David Richmond: Richmond was born in Greensboro and graduated from Dudley High School, where he set the state high jump record on the track team. At North Carolina A&T State University, he majored in business administration and accounting. After leaving A&T, he became a counselor-coordinator for the CETA program in Greensboro. Forced to leave Greensboro because his life was threatened, he lived in the mountain community of Franklin for nine years, returning to Greensboro to take care of his elderly parents. Fighting against the stigma of being one of the Greensboro Four—and therefore labeled as a “troublemaker,” Richmond found it extremely difficult to get employment in Greensboro, finally finding work as a janitor for the Greensboro Health Care Center. In 1980, the Greensboro Chamber of Commerce awarded him the Levi Coffin Award for leadership in human rights. Richmond was married and divorced twice and had three children, but battled many demons, including alcoholism and a sadness that he could not do more to improve the world he in which he lived. He died in Greensboro on December 7, 1990, at the age of 49, and A&T awarded him a posthumous honorary doctorate degree.
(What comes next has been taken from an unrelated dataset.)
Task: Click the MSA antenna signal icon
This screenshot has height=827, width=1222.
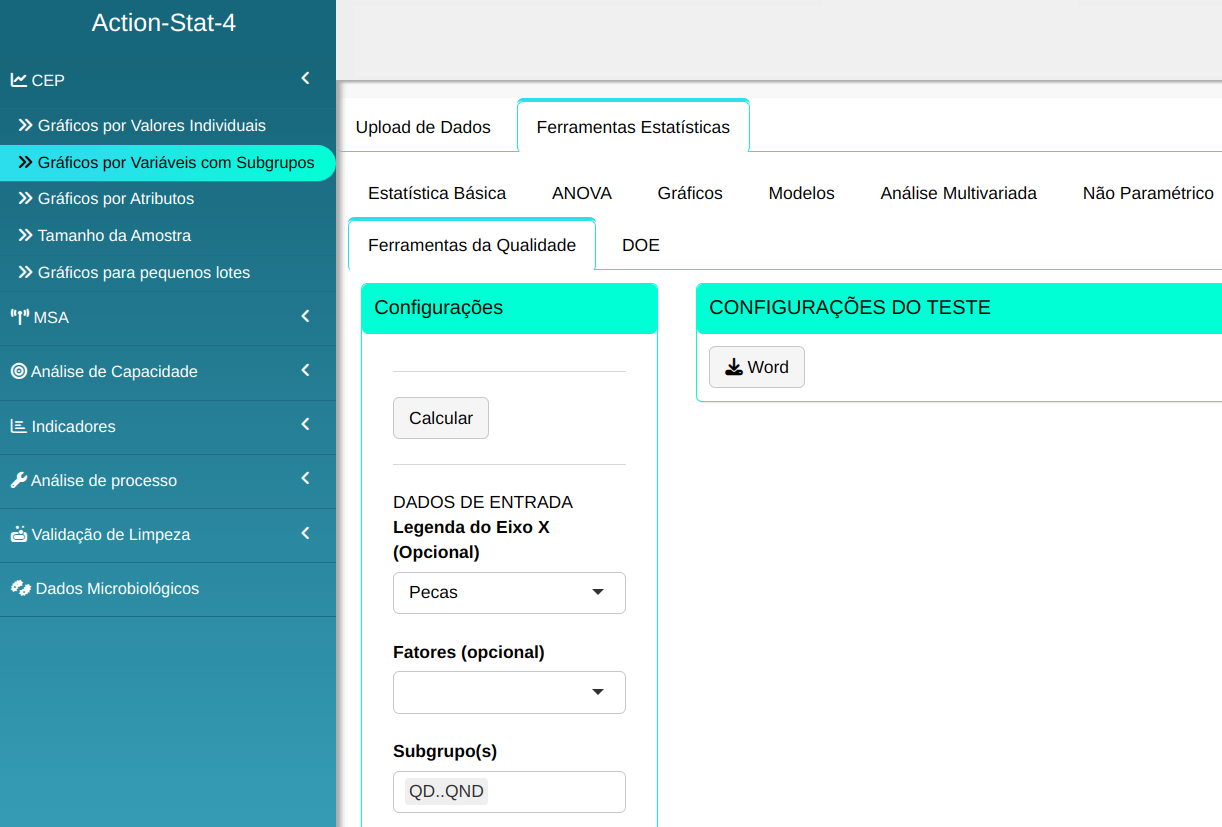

This was not the first sit-in to challenge racial segregation. As far back as 1942, the Congress of Racial Equality sponsored sit-ins in Chicago, St. Louis in 1949 and Baltimore in 1952. On August 19, 1958, the Oklahoma City NAACP Youth Council began a six-year long campaign of sit-ins at segregated lunch counters, restaurants, and cafes in Oklahoma City. The Greensboro, North Carolina sit-in, however, was the most influential.

In 1993, an 8-foot section of the counter, four stools, a soda fountain, pie case and other articles from the Woolworth's store in Greensboro where donated and is now on display in the Smithsonian Institute’s Museum of American History in Washington, DC.